Problem details »
Give back only the line containing "Instruction: Open the 1603万 listing photo" and every line after it through the end of the data below, transcribed exactly.

── Dataset records ──

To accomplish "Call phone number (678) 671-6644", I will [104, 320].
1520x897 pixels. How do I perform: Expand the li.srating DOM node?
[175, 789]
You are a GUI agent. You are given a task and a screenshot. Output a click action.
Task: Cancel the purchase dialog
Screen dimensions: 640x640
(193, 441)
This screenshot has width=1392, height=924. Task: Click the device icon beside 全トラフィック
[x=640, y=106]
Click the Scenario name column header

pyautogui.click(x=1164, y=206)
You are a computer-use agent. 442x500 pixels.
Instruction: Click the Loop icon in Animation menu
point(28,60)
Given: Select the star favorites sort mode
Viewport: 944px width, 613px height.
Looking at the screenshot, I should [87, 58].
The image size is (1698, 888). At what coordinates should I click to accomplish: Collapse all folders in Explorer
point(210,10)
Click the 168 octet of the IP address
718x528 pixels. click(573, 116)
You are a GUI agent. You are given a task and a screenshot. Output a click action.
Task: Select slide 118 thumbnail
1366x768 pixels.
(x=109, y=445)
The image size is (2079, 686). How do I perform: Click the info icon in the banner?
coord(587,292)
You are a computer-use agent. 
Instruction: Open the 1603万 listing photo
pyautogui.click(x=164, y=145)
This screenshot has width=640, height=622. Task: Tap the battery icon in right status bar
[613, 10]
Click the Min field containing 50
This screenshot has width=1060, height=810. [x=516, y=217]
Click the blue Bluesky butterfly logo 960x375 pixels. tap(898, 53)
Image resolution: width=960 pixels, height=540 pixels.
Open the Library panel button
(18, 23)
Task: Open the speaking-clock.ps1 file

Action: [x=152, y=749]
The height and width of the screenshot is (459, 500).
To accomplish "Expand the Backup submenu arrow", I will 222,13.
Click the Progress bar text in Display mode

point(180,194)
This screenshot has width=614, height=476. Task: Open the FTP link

───

Problem solution »
Instruction: Open the 1603万 listing photo
pyautogui.click(x=164, y=145)
This screenshot has width=640, height=622. Task: Tap the battery icon in right status bar
[613, 10]
Click the Min field containing 50
This screenshot has width=1060, height=810. [x=516, y=217]
Click the blue Bluesky butterfly logo 960x375 pixels. tap(898, 53)
Image resolution: width=960 pixels, height=540 pixels.
Open the Library panel button
(18, 23)
Task: Open the speaking-clock.ps1 file

Action: [x=152, y=749]
The height and width of the screenshot is (459, 500).
To accomplish "Expand the Backup submenu arrow", I will 222,13.
Click the Progress bar text in Display mode

point(180,194)
This screenshot has width=614, height=476. Task: Open the FTP link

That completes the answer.